How to Distinguish from Similar Species: This is the largest shrimp on the west coast of North America. The large size and white spot on the abdomen are distinctive. Pandalus tridens has a 6th abdominal segment 3 times as long as wide. Geographical Range: Unalaska, Alaska to San Diego, CA; Sea of Japan and Korea Strait Depth Range: Low intertidal to 487 meters. Mostly well below the intertidal zone. Habitat: Subtidal rocky and sandy habitats. We frequently catch them on by otter trawl in the San Juan Channel on bottoms of shelly hash. Juveniles come shallower, even into the lower intertidal zone where they hide in crevices and under boulders during the day. Biology/Natural History: A common inhabitant of deep sandy bottoms in the Rosario area. Feed on crustaceans, polychaetes, limpets, and carcasses. One important predator is the giant octopus Octopus dofleini and the yelloweye rockfish Sebastes ruberrimus. One interesting feature about this species is that it has a different number of multiarticulations on the carpus of its two second pereopods: The left pereopod has 27-31 articles and is longer, while the shorter right second pereopod has only 8 or 9 articles on the carpus. Breeding ends in late October. Females carry their eggs on the abdomen for 4-5 months, remain in deep water. Eggs hatch in March or April. Larvae settle from the plankton in May and June. Juveniles feed in shallow water during summer, especially among Agarum fimbriatum and A. clathratum kelp. They seem to avoid Laminaria saccharina. During their second fall (carapace length 2.8 cm) they become males, which they remain until they grow to 3.3 cm carapace length, at which time they become females. Females may mate only once. May not live longer than 4 years. These shrimp are very common on the bottom in the deeper portions of the Salish Sea. At depths over 70 m in the Salish Sea area they aggregate on shallow-slope bottoms near deposits of drift kelp, on which they feed (Britton-Simmons et al., 2012) The full genetic sequence of the species' mitochondria was published by Cronin et al., 2022. The species' mitochondrial genome is 16,628 base pairs long and contains 13 protein-coding genes, 2 ribosomal RNA genes, and 24 transfer RNA genes.
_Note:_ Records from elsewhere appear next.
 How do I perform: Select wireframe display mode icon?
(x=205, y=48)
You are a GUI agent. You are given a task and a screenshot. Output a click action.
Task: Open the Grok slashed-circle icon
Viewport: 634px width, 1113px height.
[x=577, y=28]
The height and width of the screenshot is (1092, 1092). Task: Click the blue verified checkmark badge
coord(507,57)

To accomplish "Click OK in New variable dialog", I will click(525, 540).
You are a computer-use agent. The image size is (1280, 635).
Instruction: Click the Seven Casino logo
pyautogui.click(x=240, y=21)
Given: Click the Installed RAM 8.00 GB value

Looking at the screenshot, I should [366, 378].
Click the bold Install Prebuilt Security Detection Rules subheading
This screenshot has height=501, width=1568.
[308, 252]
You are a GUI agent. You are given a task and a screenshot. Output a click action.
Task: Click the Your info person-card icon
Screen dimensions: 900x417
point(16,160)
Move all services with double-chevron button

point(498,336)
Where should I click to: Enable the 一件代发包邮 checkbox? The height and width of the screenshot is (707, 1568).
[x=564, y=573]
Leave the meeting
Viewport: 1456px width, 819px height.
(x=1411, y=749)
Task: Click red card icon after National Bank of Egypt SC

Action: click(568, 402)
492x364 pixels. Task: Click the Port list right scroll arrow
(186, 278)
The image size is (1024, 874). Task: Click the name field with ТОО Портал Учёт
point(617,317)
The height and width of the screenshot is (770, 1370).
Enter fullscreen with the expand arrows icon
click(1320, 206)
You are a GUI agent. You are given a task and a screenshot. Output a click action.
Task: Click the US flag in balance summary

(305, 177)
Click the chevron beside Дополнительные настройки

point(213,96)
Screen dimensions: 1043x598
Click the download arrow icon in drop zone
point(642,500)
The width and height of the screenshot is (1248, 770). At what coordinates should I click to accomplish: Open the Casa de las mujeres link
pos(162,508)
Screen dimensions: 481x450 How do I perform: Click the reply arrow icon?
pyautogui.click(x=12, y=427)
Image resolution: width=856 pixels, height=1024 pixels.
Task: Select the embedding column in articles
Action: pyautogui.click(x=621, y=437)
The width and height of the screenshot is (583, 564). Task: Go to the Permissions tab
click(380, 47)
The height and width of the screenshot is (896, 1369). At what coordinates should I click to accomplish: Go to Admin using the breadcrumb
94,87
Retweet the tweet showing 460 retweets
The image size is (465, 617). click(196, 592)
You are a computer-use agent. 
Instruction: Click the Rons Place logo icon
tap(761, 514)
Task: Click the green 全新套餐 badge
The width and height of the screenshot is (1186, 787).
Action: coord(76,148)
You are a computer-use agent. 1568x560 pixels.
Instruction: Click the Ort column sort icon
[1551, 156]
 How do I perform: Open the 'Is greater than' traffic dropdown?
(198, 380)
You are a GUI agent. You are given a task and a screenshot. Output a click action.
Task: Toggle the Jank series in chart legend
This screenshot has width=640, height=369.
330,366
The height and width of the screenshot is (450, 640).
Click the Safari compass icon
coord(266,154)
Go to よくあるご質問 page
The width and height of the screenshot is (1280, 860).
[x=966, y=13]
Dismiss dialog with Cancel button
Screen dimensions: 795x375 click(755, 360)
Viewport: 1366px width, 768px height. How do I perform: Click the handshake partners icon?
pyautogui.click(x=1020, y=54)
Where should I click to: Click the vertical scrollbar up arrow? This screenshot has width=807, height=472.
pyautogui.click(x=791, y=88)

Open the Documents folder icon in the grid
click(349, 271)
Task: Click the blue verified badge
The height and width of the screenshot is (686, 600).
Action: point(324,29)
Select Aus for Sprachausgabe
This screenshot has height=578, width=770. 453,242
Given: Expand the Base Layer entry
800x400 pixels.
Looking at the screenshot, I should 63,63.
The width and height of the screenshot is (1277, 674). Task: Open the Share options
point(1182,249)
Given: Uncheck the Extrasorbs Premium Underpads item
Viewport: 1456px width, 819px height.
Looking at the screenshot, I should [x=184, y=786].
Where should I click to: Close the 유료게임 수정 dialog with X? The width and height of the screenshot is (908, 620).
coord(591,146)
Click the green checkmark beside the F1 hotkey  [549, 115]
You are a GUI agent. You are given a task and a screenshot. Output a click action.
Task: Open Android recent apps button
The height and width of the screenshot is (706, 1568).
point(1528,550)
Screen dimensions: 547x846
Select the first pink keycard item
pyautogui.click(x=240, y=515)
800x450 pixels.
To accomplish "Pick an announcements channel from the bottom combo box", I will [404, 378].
References:Dichotomous Keys:Kozloff 1987, 1996 Wicksten, 2009 General References:
Scientific Articles:
Britton-Simmons, Kevin H., Alison L. Rhoades, Robert E. Pacunski, Aaron W.E. Galloway, Alexander T. Lowe, Elizabeth A. Sosik, Megan N. Dethier, and David O. Duggins, 2012. Habitat and bathymetry influence the landscape-scale distribution and abundance of drift macrophytes and associated invertebrates. Limnology and Oceanography 57:1 pp. 176-184 Cronin, Timothy J., Steven J.M. Jones, and J. Antonie Baeza, 2022. The complete mitochondrial genome of the spot prawn, Pandalus platyceros Brandt in von Middendorf, 1851 (Decapoda: Caridea: Pandalidae), assembled from linked-reads sequencing. Journal of Crustacean Biology 42:1, ruac003, https://doi.org/10/1093/jcbiol/ruac003 Komai, T., 1999. A revision of the genus Pandalus (Crustacea: Decapoda: Caridea: Pandalidae). Journal of Natural History 33: pp 1265-1372 McFadden, Melissa A., 2004. Living without
oxygen: The anaerobic
metabolism of Hemisquilla
californiensis. M.S. thesis, Walla Walla
College Dept. of Biology. 58 pp. Though the primary
species
studied in this thesis was the mantis shrimp Hemisquilla
californiensis,
the control species was Pandalus platyceros.
The abstract
follows:
General Notes and Observations: Locations, abundances, unusual behaviors: *Note on shrimp vs prawns: In most of the world, members of infraorder Caridea are known as shrimp and members of infraorder Penaeidea are known as prawns. In the United States, however, these terms are used much more loosely. Often any shrimplike animal which has a large body and walks along the bottom is called a prawn. I prefer to use the terms as the rest of the world does since that makes more taxonomic sense. This species is fished commercially (mainly via shrimp pots) from Alaska to northern California.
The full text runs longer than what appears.